### What is needed
Your answer should consist of the lines in the data below that contain "computer".

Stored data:
....

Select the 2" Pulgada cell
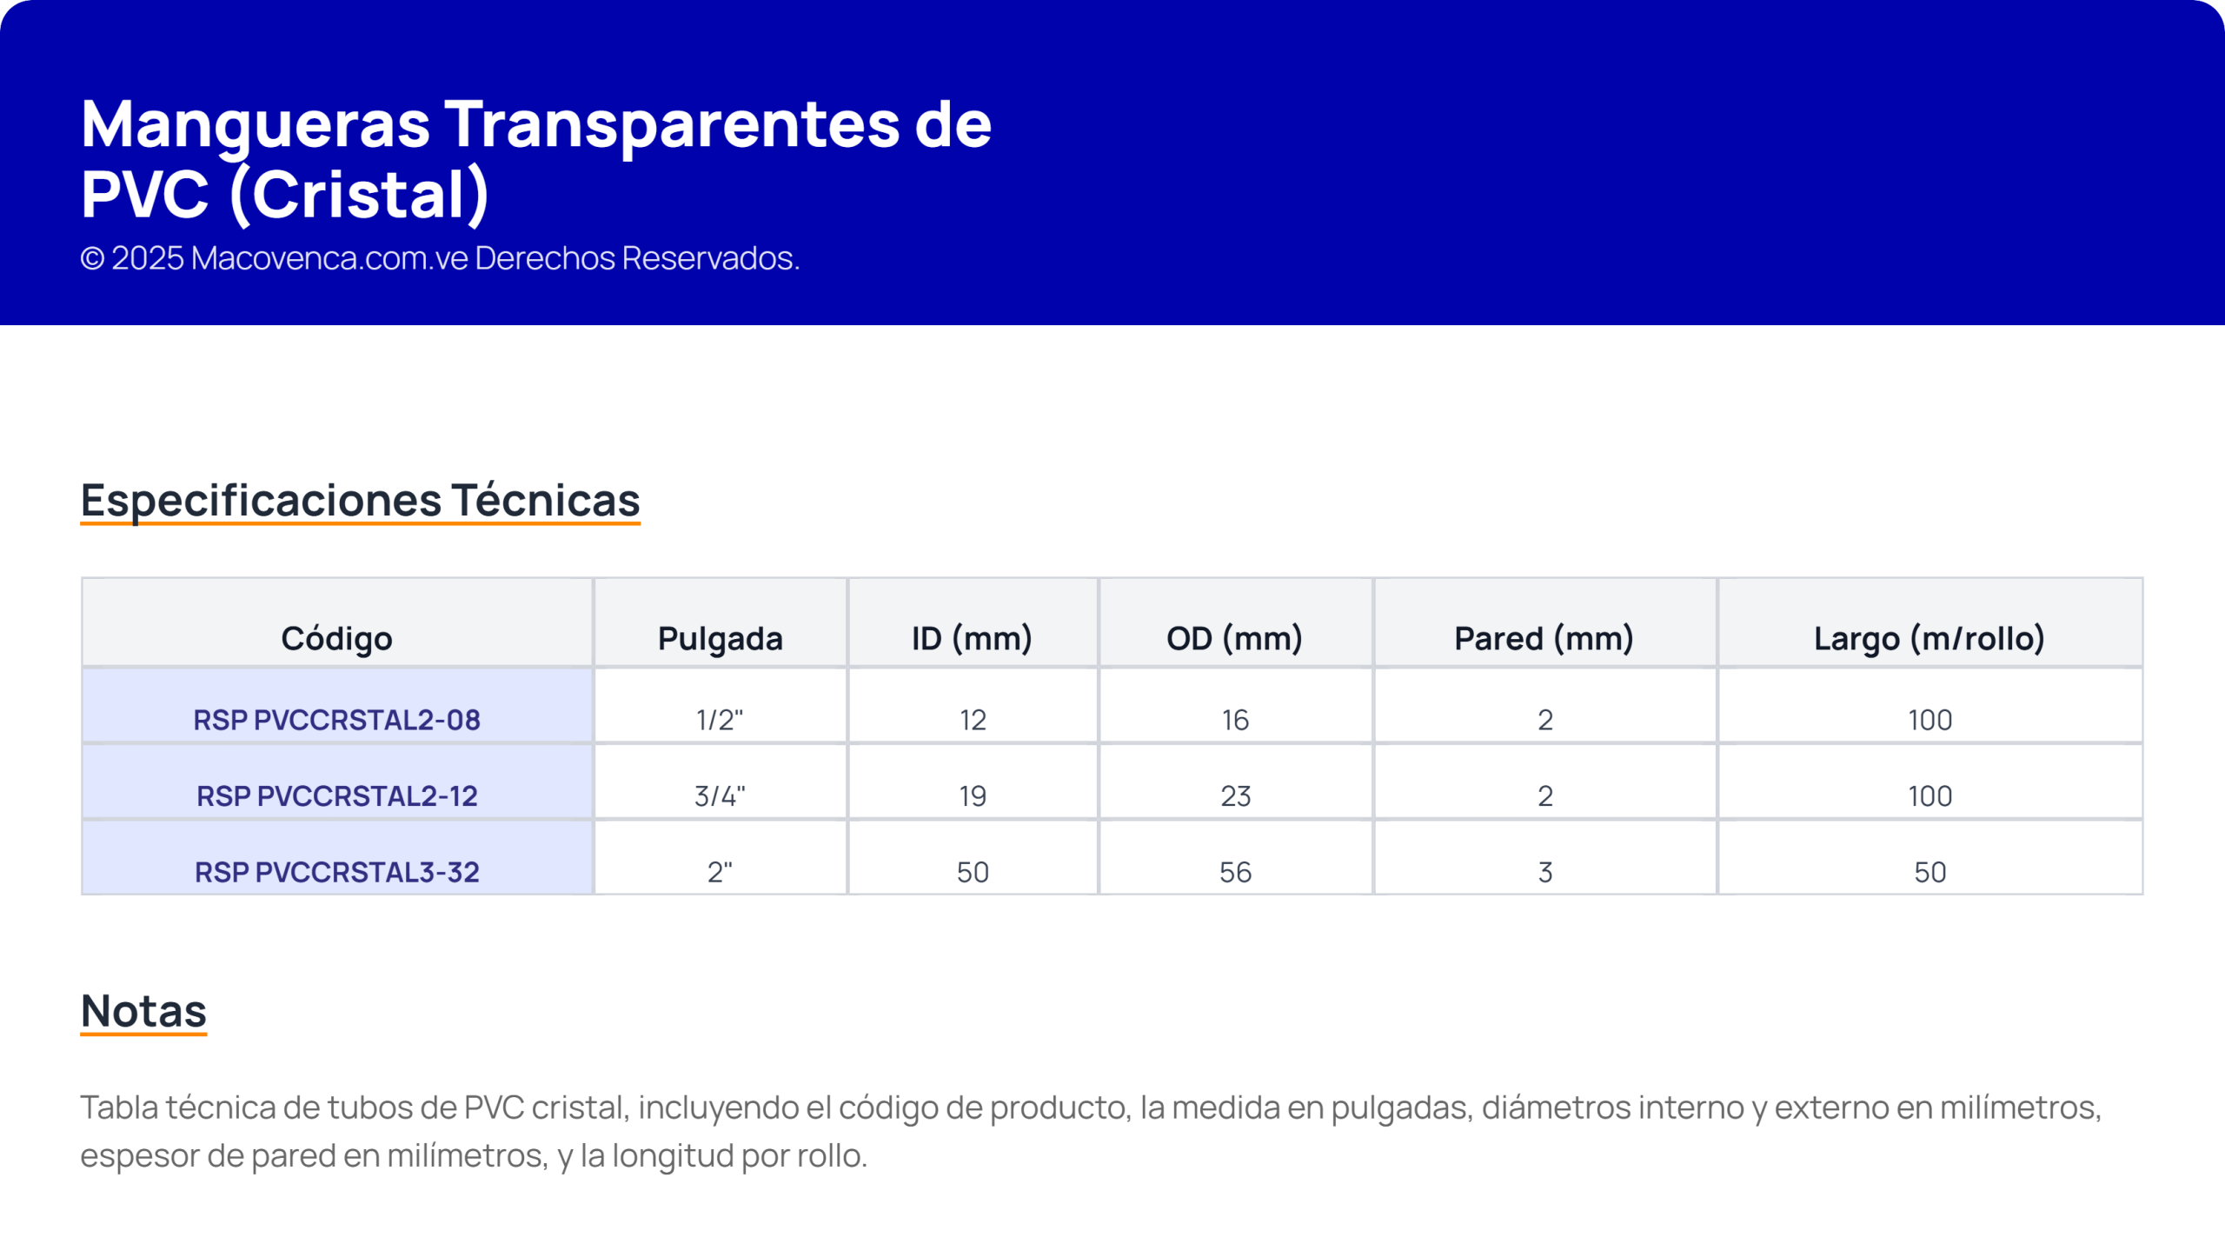click(x=720, y=872)
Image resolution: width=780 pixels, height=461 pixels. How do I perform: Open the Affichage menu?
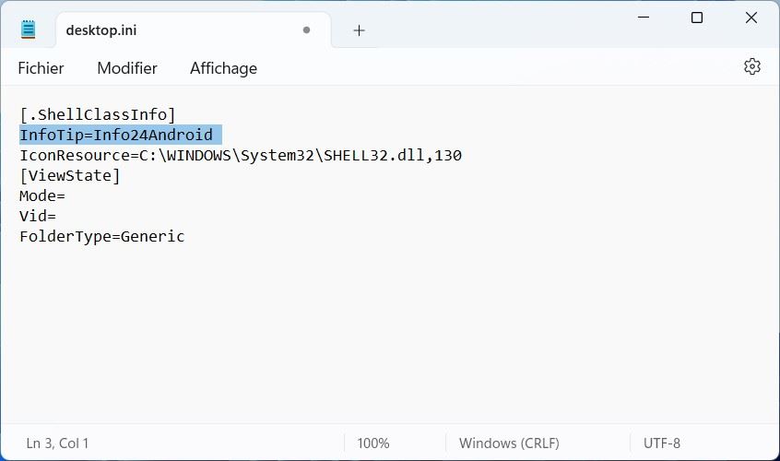coord(223,68)
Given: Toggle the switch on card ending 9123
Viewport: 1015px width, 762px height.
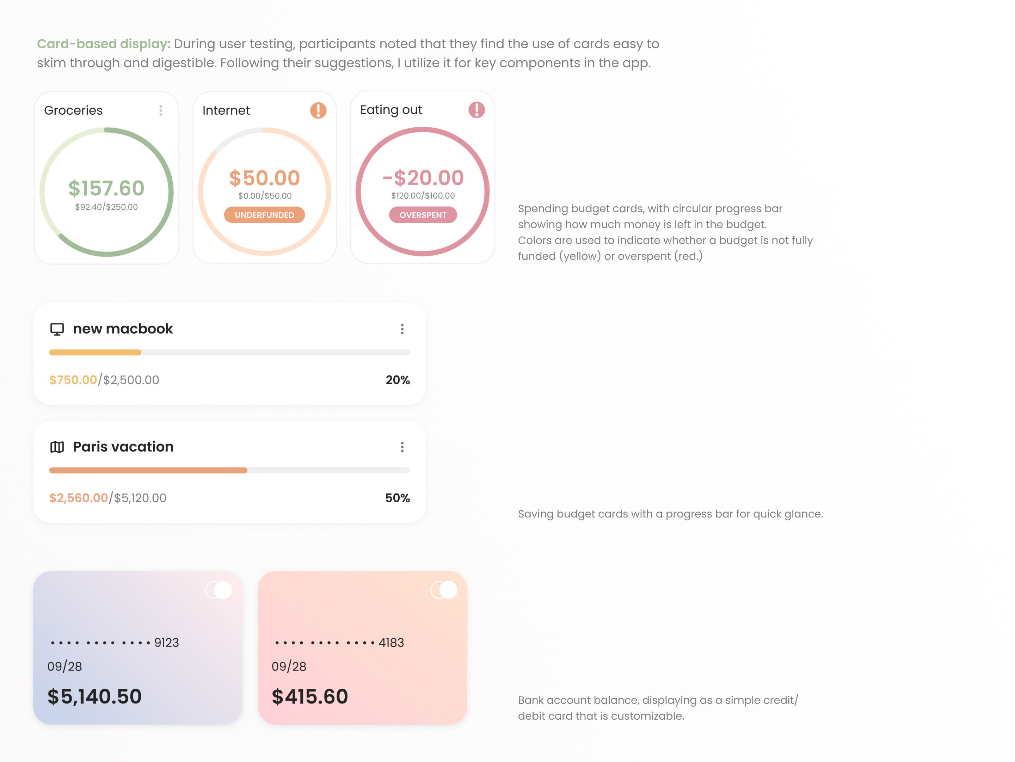Looking at the screenshot, I should (x=219, y=590).
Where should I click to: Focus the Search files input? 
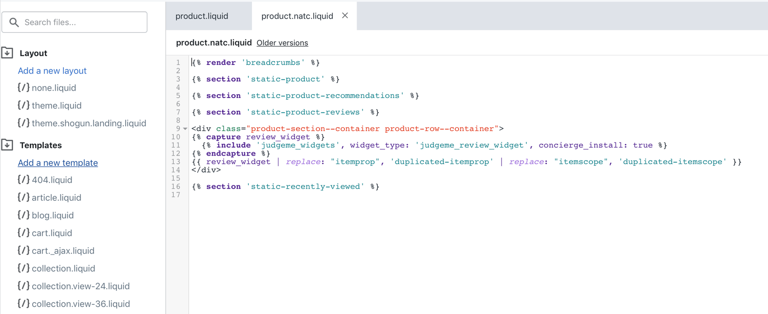(74, 22)
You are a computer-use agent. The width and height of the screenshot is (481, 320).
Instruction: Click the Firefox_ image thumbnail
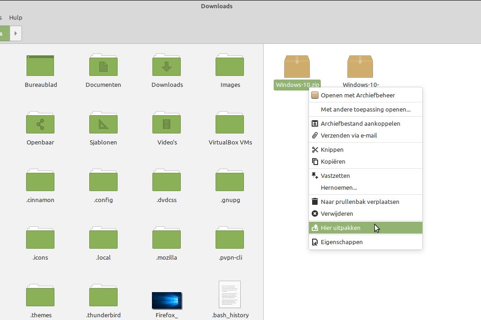tap(167, 300)
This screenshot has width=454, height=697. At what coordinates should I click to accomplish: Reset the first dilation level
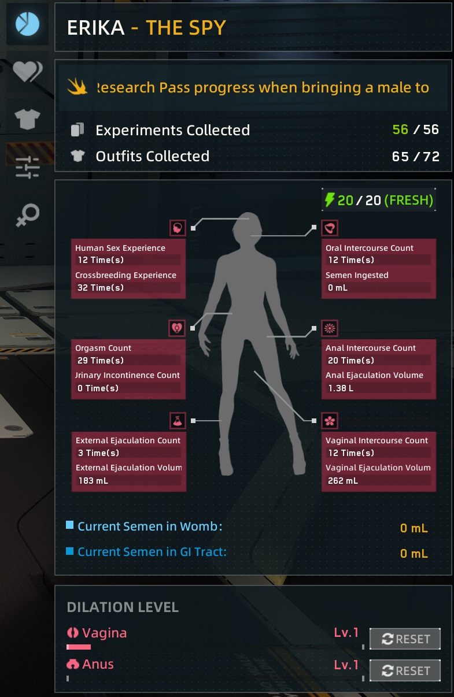(x=405, y=639)
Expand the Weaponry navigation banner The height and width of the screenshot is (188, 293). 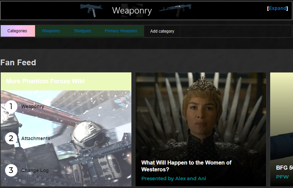pyautogui.click(x=277, y=8)
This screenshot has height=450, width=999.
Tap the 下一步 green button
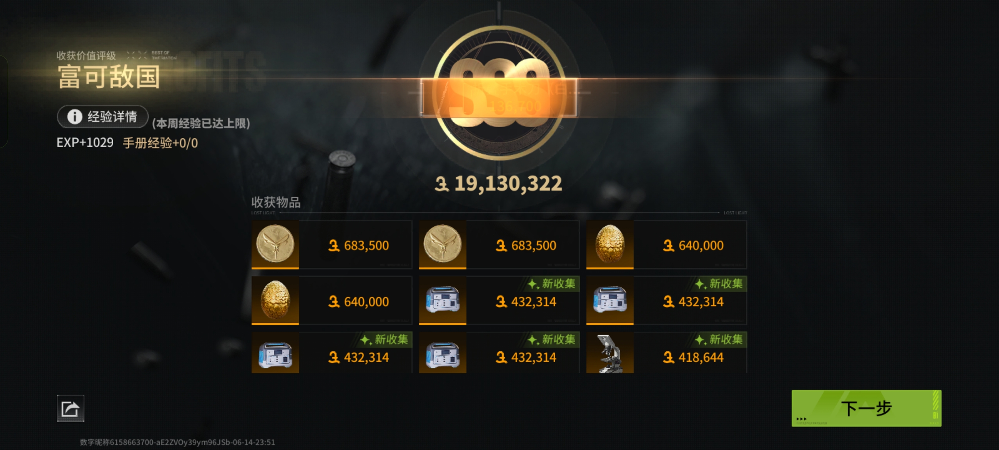point(866,408)
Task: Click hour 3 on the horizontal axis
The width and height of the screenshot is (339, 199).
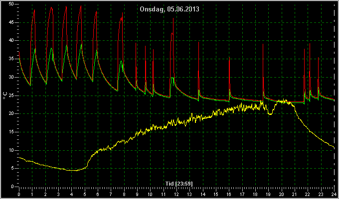Action: [x=58, y=194]
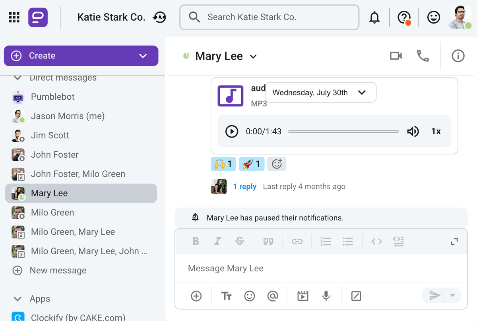Click the microphone voice message icon

(x=326, y=296)
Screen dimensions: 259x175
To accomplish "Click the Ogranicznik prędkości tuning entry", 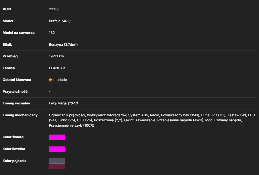I will click(x=67, y=115).
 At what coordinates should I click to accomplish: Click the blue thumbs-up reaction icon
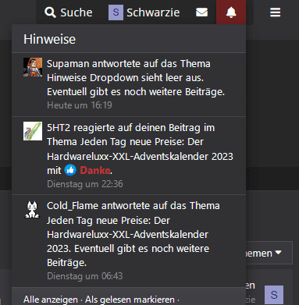[70, 170]
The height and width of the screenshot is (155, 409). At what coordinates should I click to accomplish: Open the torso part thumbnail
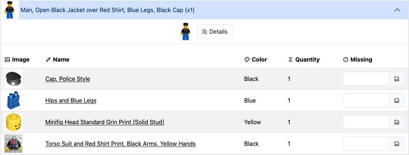[x=14, y=144]
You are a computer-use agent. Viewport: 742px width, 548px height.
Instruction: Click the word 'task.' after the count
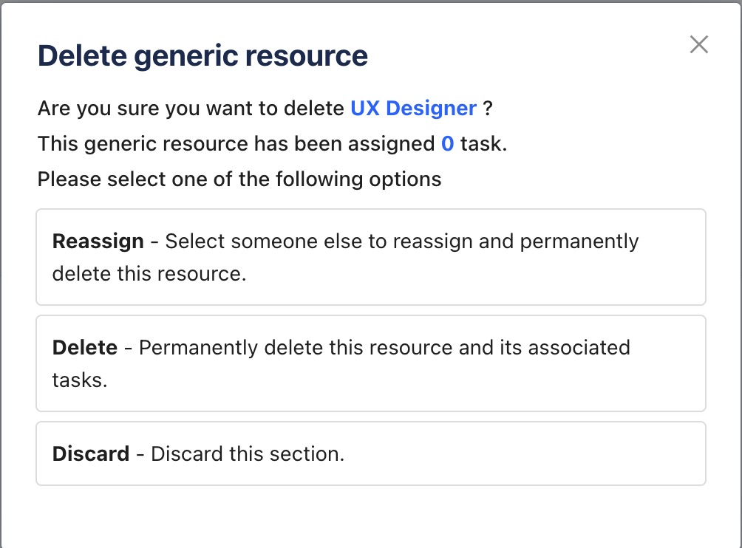pyautogui.click(x=483, y=144)
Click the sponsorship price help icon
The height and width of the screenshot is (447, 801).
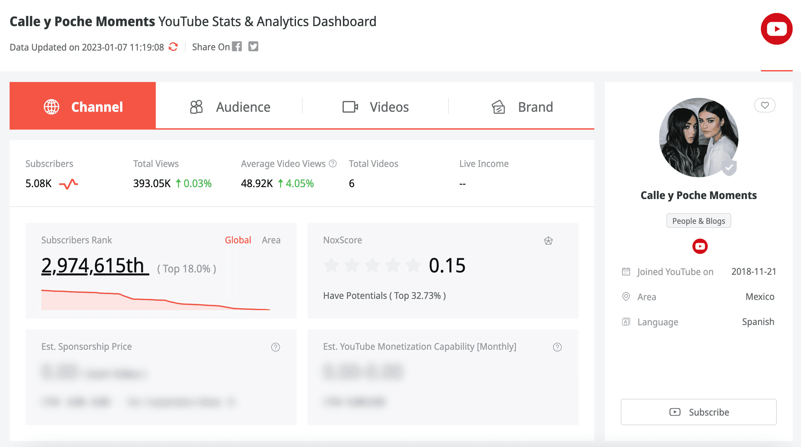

....

### Your response
You are a computer-use agent. The width and height of the screenshot is (481, 320).
You are a computer-use agent. Viewport: 742px width, 548px height.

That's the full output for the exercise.